** Opening Selected extract block **

J.Crew is filing for bankruptcy. J.Crew Group, which operates the J.Crew and Madewell brands, has become the first national US retailer to file for bankruptcy protection since the coronavirus pandemic forced a wave of store closures.
The clothing retailer said Monday that it has filed to begin Chapter 11 proceedings in federal bankruptcy court in the Eastern District of Virginia. The company also said it had reached a deal with its lenders to convert about $1.65 billion of debt into equity.
The retailer expects to stay in business and emerge from bankruptcy as a profitable company. Madewell, the fast-growing denim brand that had been slated for an IPO, will remain part of the business. “We will continue all day-to-day operations,” J.Crew Group CEO Jan Singer said in a statement.

** Closing Selected extract block **

* **Task set**:
A - Reproduce the J.Crew bankruptcy article from "The clothing retailer" up to and including "debt into equity.", keeping the wording unchanged.
B - Please pick up the J.Crew bankruptcy article after its final sentence and write what comes next.

** Opening Provided records block **

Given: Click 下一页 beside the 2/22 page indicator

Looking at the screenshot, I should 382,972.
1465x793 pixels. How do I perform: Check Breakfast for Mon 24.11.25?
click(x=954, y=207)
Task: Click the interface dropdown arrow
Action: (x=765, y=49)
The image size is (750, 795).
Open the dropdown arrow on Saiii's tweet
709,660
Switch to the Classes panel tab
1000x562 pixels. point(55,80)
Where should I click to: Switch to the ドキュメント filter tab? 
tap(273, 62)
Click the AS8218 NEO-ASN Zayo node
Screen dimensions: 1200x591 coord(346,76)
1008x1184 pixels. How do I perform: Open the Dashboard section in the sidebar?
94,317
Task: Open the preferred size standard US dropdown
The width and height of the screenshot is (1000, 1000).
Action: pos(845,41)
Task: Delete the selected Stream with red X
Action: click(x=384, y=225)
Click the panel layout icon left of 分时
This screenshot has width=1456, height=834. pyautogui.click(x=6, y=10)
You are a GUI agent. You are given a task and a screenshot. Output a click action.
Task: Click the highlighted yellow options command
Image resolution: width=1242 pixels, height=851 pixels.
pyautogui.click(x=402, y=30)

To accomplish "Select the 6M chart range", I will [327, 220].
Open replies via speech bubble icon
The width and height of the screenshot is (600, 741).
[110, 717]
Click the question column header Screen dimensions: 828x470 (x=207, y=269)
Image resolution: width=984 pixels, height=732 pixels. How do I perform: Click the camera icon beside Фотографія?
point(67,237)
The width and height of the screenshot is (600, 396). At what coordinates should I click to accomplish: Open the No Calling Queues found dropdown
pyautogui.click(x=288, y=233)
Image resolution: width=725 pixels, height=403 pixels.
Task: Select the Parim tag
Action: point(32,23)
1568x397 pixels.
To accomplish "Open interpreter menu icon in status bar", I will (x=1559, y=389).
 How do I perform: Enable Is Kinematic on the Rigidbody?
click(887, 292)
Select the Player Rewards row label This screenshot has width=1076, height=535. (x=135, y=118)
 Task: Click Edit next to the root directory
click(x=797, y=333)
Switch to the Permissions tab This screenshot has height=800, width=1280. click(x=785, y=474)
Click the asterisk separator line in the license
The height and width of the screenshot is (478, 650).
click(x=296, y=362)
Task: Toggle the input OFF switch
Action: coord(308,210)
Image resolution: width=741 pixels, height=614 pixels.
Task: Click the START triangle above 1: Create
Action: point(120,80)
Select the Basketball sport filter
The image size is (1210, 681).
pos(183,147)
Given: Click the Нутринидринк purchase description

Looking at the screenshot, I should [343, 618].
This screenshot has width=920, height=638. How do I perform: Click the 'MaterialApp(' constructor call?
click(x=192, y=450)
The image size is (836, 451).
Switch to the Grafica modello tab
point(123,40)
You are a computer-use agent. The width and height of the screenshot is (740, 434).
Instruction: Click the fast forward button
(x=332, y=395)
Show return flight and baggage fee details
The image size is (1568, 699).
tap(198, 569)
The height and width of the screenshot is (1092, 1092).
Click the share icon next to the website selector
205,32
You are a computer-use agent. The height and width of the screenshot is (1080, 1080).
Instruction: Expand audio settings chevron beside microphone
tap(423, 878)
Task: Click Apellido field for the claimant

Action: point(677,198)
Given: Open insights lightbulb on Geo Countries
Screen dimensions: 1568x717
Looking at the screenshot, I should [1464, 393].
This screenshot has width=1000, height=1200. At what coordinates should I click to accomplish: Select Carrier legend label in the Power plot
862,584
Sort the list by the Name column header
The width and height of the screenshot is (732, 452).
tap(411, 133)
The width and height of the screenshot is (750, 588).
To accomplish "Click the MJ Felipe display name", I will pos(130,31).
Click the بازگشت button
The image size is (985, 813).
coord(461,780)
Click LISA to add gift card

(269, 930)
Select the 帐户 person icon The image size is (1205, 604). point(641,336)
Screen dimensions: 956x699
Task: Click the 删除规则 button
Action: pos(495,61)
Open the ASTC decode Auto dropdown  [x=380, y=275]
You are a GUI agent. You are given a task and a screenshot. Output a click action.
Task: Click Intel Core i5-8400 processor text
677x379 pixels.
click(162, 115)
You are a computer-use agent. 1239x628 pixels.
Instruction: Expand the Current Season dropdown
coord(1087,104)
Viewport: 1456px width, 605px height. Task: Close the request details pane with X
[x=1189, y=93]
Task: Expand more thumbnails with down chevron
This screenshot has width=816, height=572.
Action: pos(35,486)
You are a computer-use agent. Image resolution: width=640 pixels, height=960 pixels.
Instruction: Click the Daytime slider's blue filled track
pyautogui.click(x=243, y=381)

** Closing Provided records block **

* **Responses by item number**:
A -
The clothing retailer said Monday that it has filed to begin Chapter 11 proceedings in federal bankruptcy court in the Eastern District of Virginia. The company also said it had reached a deal with its lenders to convert about $1.65 billion of debt into equity.

B -
Sales at stores and restaurants plunged in March due to the COVID-19 pandemic. J.Crew, already in trouble before the pandemic and laden with debt, was acquired by TPG Capital and Leonard Green & Partners for $3 billion US in 2011.
A bankruptcy filing doesn’t necessarily mean a company will go out of business. Many firms use bankruptcy to shed debt and other liabilities they can’t afford while closing unprofitable operations and locations. But this is a unique time for a retail bankruptcy. Many stores have been closed by quarantines and stay-at-home orders, and some potential shoppers are nervous about venturing out to any stores that are open.